Black market Adderall cheap in Columbus, expensive in Cincinnati
Since 2000, the Ohio Department of Mental Health and Addiction Services has released detailed reports every six months on illegal drug use in Ohio. The reports are unusually comprehensive and objective, providing information on prices, availability, consumer practices and cultural beliefs, all based on interviews with drug users as well as law enforcement and rehab specialists.
R. Thomas Sherba, an Ohio Department of Mental Health and Addiction Services researcher with a Ph.D. and a master’s in public health, oversees the report.
The latest Surveillance of Drug Abuse Trends in the State of Ohio was released today. Some highlights from the 210-page report, which covers January-June 2017.
- Prohibited drugs widely available. Illegal drugs are easy to get throughout the state and availability of most drugs is increasing most places. The report does not speculate on the effectiveness of Ohio’s increasing enforcement of drug prohibition.
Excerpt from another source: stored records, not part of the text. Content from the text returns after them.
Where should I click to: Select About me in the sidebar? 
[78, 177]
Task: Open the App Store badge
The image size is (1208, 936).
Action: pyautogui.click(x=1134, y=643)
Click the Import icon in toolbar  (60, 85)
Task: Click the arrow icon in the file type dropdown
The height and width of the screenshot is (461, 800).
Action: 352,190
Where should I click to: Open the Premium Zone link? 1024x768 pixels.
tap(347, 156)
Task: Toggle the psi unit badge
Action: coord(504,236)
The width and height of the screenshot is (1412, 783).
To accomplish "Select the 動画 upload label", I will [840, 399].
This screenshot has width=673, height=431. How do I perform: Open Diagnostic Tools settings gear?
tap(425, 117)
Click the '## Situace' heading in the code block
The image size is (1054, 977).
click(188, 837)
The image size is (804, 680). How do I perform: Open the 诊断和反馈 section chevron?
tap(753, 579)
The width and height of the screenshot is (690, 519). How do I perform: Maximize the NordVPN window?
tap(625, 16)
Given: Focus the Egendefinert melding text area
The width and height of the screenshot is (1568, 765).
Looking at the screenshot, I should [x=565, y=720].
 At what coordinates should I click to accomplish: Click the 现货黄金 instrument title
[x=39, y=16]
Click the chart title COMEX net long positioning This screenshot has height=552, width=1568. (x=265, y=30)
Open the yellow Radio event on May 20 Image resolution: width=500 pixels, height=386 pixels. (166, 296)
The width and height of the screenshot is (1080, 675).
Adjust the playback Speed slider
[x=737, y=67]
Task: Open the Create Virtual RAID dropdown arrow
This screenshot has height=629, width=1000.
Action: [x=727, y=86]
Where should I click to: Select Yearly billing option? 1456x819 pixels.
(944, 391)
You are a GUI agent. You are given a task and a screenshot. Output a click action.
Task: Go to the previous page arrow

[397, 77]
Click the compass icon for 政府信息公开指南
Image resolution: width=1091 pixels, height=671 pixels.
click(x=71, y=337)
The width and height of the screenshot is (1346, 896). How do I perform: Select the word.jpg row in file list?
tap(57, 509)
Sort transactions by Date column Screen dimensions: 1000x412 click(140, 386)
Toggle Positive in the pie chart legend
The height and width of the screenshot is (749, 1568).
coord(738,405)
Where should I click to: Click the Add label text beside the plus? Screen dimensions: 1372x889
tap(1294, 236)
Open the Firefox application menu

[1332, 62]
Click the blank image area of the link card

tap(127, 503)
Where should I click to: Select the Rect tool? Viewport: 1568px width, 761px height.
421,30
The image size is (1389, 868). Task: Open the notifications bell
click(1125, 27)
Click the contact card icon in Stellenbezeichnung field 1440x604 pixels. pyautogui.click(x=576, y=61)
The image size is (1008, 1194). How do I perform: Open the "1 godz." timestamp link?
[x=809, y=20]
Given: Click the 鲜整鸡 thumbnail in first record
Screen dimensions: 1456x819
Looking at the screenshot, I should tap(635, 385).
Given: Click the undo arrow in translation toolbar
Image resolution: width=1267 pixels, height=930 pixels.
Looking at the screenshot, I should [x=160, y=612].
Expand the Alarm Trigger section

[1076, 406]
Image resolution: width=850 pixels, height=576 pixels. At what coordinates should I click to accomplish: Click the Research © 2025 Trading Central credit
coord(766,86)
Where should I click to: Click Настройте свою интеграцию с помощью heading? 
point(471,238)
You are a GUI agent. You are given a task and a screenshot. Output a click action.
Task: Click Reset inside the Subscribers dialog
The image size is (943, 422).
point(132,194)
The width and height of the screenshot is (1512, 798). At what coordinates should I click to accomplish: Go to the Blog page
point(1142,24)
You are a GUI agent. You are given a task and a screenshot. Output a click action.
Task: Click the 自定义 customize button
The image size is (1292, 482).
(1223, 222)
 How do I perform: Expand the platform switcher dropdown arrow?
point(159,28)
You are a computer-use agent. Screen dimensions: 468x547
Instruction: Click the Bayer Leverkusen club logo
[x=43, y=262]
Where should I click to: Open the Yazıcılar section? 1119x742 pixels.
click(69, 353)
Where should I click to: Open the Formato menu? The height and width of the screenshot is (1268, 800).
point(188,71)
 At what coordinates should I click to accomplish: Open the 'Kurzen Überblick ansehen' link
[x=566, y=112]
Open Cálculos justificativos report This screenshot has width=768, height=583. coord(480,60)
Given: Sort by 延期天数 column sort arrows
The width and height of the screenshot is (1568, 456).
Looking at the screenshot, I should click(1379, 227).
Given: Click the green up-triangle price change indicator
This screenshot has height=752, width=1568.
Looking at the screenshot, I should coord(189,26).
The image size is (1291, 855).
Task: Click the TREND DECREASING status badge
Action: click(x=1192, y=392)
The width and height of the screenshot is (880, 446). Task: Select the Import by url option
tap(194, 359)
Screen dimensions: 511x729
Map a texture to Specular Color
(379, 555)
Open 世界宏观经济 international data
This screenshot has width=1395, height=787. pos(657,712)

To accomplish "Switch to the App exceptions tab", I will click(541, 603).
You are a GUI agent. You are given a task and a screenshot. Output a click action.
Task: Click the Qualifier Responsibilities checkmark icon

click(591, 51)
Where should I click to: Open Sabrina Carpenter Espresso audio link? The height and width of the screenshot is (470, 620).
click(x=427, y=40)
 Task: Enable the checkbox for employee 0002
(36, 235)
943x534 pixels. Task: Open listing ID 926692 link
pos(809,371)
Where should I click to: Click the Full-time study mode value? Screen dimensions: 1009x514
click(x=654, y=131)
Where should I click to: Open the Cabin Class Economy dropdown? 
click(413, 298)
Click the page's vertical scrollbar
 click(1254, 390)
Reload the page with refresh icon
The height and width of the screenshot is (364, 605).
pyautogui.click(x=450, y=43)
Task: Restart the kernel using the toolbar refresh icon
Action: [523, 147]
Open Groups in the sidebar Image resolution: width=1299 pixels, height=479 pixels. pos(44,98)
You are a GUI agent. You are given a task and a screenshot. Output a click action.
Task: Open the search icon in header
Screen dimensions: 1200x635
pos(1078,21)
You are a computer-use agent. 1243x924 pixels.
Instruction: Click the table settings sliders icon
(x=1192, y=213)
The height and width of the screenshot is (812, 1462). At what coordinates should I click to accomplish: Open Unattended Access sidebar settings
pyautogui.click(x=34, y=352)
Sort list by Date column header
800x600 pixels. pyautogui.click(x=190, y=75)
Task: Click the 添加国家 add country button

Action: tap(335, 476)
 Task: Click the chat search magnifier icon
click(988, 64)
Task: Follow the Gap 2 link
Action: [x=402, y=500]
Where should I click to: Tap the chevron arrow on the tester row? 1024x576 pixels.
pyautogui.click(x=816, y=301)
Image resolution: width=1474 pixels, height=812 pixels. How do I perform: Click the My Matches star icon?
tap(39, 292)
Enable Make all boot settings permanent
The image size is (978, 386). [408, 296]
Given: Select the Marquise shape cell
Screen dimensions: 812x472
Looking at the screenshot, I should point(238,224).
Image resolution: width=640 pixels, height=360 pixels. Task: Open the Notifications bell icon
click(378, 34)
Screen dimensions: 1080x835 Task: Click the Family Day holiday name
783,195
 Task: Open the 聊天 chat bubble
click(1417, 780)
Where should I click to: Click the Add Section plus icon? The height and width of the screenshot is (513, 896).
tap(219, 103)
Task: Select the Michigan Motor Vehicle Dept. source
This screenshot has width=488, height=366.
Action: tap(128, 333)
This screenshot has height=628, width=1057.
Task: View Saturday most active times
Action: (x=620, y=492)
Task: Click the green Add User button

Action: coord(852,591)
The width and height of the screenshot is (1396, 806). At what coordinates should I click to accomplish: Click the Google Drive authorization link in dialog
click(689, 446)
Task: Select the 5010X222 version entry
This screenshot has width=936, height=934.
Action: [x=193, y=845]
- Fentanyl in cocaine confirmed. “Cocaine users overdosing because of fentanyl cut,” the report says on its first page, describing what’s happening in Toledo. The report says Cincinnati police reported four or five deaths in a weekend from “cocaine” that was actually fentanyl. (Cocaine-fentanyl combinations are now found in the blood of overdose victims more often than heroin-fentanyl.)
- Viivitrol causing users to switch to meth and cocaine. Vivitrol, a heavily marketed drug of questionable effectiveness, is common in Ohio drug courts. It prevents the pleasurable effects of opioids. While on injected Viviitrol, drug users switch to meth and cocaine, especial crystal meth and crack cocaine, which are smoked.
- Marijuana prices stable. The cost of an ounce of marijuana in Ohio ranges from $100 to $300, depending on quality. Users report high satisfaction with marijuana quality — generally relating quality a “10” — partly because customer-pleasing strains are grown legally in other states and brought to Ohio.
The report does not speculate on where in the supply chain fentanyl and cocaine are being mixed combined. However, the report says some users use the drugs together to create a “speedball” effect that combines feelings generated by opioids and stimulants. Some users also use sedatives to calm down after a night of cocaine use, partying often combined with drinking alcohol.